Successful and strategic decisions have dotted Mr Hemsley’s career but perhaps none was more important than taking Mr Lennon up on an offer to join Peet and help drive its growth.
Mr Hemsley, a University of Western Australia commerce graduate, had got to know the property identity during his roles as a chief planning officer for the Metropolitan Regional Planning Authority (the predecessor to the State Planning Commission) and a stint at the Urban Land Commission, which was the predecessor to LandCorp.
Mr Lennon, who assumed the role of Peet managing director when his company took a stake in Peet in 1985, had approached Mr Hemsley about taking a job and equity position in the company.
“At that time the company was at a point where it needed new blood and new capital and Tony was, at that stage, a well-known industry identity,” Mr Hemsley said.

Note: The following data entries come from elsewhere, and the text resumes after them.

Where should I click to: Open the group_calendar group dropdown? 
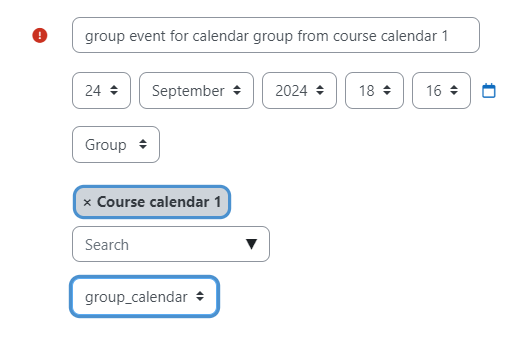(144, 296)
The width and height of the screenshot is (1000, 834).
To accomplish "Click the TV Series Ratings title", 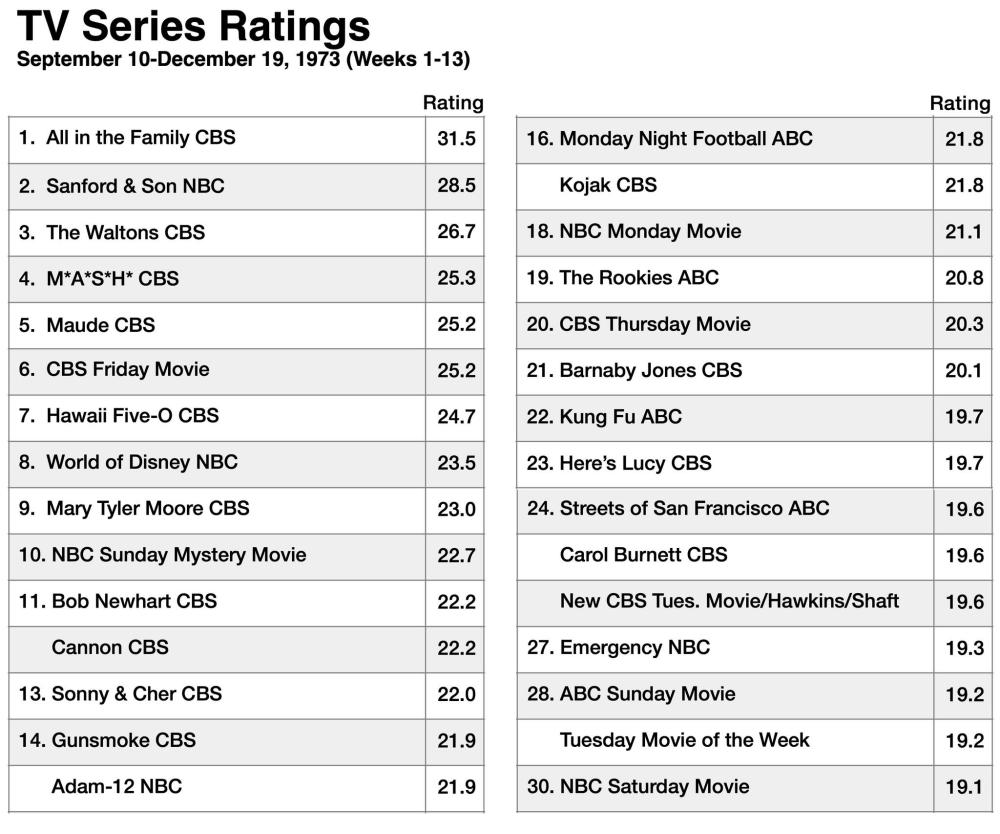I will (193, 26).
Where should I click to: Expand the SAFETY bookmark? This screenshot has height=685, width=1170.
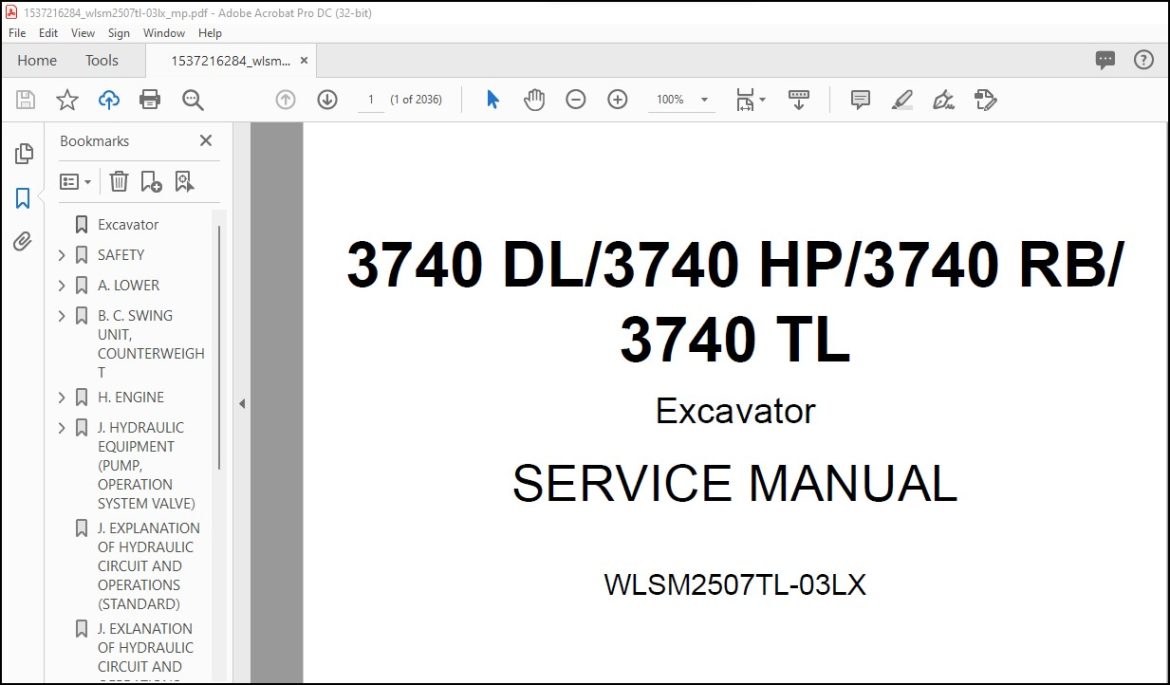pos(62,255)
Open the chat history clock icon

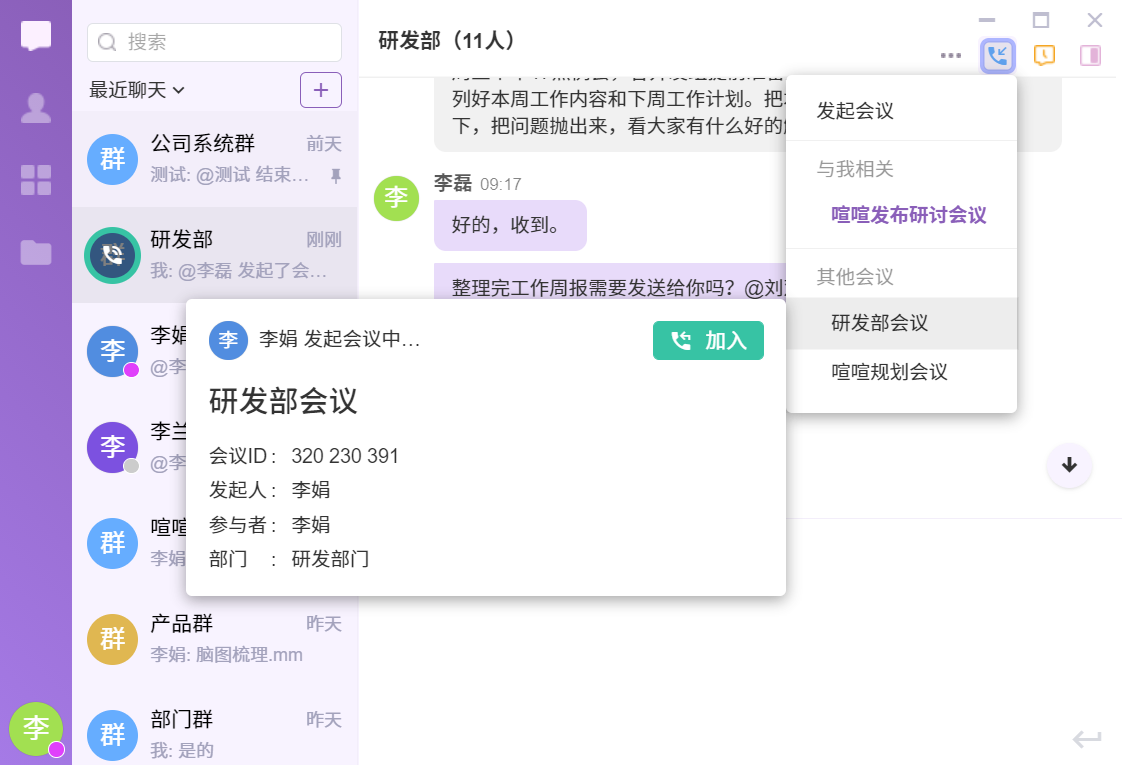click(1044, 55)
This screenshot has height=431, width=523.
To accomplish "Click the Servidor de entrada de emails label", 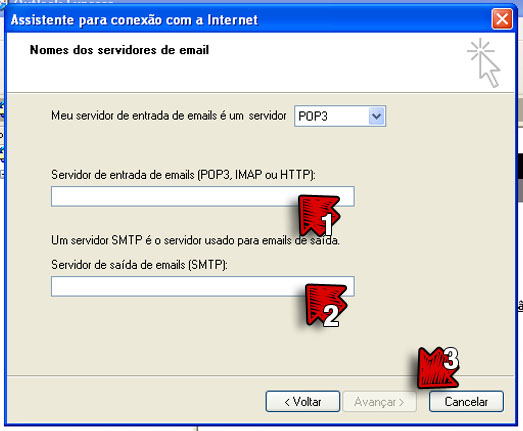I will (183, 175).
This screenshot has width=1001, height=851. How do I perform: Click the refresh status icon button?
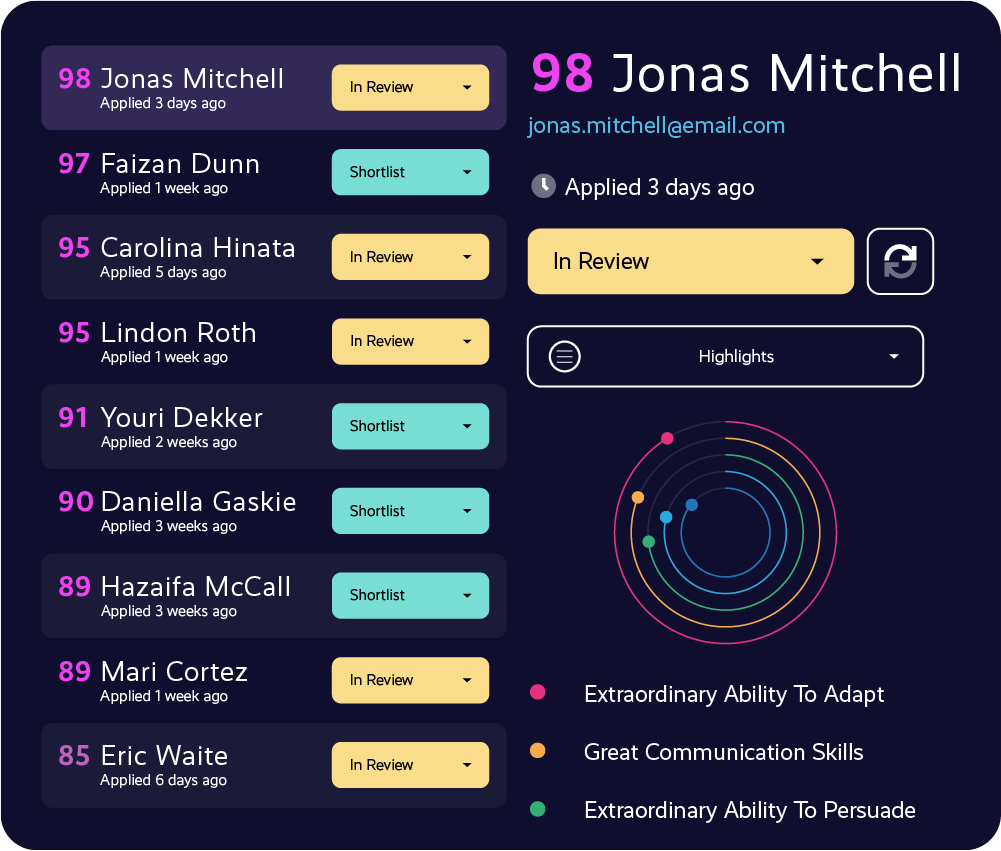tap(899, 261)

“We analysed the opportunity and thought it was something we wanted to be involved in. It was a significant move but I was in my 20s and felt that it was a good strategic move,” he said.
Mr Hemsley worked very closely with Mr Lennon and took on the role as deputy managing director not long after joining the company. He then became joint managing director before assuming the top job in 1991.
“I always harboured ambitions of reaching the leadership role,” Mr Hemsley said. “It is a role that I have enjoyed immensely. I have enjoyed every minute of it.”
Meanwhile, it’s a long way from that 19-year-old’s investment in Carine.
Mr Hemsley, now 51, reckons Melbourne is where his personal property purchases are occurring right now.
• The reporter has a beneficial interest in Peet.